***** Reading passage

Analysts at Jefferies, Stifel, and Winterflood said the collapsed deal would prompt bid interest in HICL.
They said: “We are left intrigued by what this might mean for both companies going forward, with the boards having made it clear they are open to potentially transformative transactions, given the dynamics at play across the sector and the transactions to have already completed this year.”
The board of HICL said it could not move forward without broad backing from shareholders after concerns were raised by at least 12 institutional investors with £21 million in HICL shares, including M&G, the fund manager, Border to Coast, the council pension schemes group, the wealth manager City Asset Management and Capital Gearing.
Trig expressed regret that investors would not be able to vote on the proposed combination. “Not progressing with the combination in no way diminishes Trig’s standalone strategy,” it said.

**********

◆ **Exercise directions**
Reproduce word for word the part of the passage about the collapsed HICL deal that runs from "Analysts at Jefferies, Stifel, and" up to and including "and Capital Gearing.". The items that come next are separate material and are not part of the passage about the collapsed HICL deal.

***** Study material

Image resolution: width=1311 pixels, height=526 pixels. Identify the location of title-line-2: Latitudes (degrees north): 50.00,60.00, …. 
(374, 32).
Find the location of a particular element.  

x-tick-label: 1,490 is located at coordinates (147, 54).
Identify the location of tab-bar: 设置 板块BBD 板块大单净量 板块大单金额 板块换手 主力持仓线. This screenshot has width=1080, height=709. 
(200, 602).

**********
***** Study material

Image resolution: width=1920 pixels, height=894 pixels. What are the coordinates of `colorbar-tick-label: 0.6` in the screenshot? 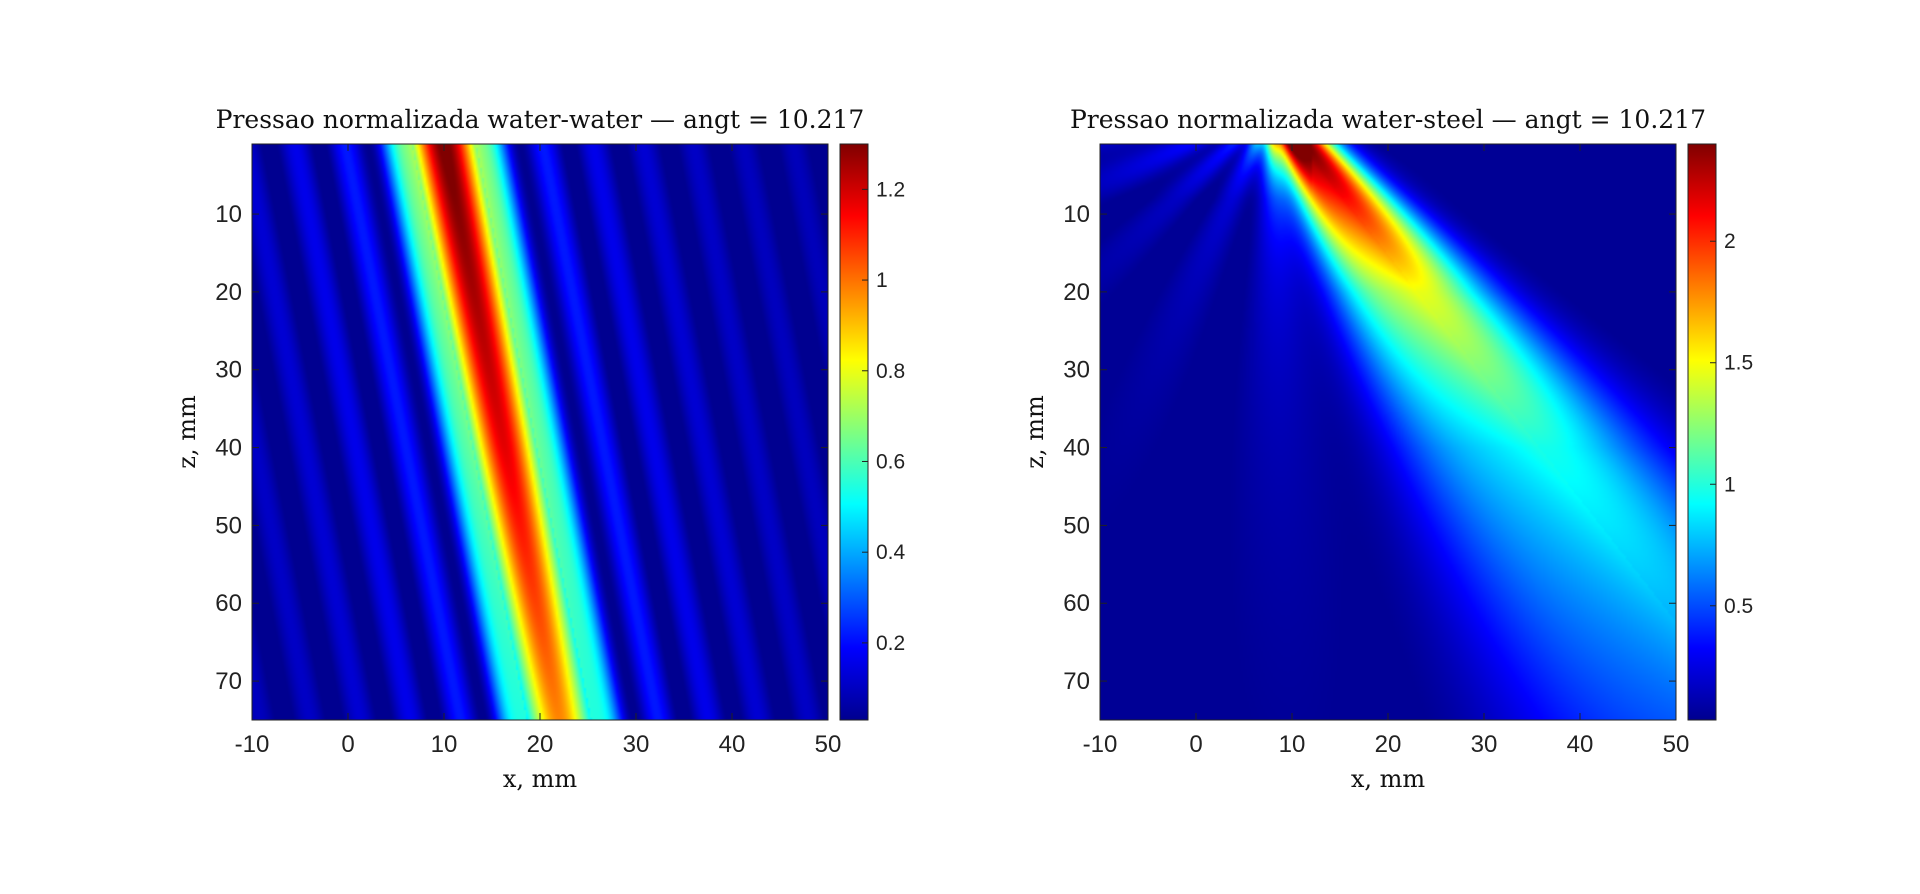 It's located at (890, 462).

**********

◆ **Problem solution**
Analysts at Jefferies, Stifel, and Winterflood said the collapsed deal would prompt bid interest in HICL.
They said: “We are left intrigued by what this might mean for both companies going forward, with the boards having made it clear they are open to potentially transformative transactions, given the dynamics at play across the sector and the transactions to have already completed this year.”
The board of HICL said it could not move forward without broad backing from shareholders after concerns were raised by at least 12 institutional investors with £21 million in HICL shares, including M&G, the fund manager, Border to Coast, the council pension schemes group, the wealth manager City Asset Management and Capital Gearing.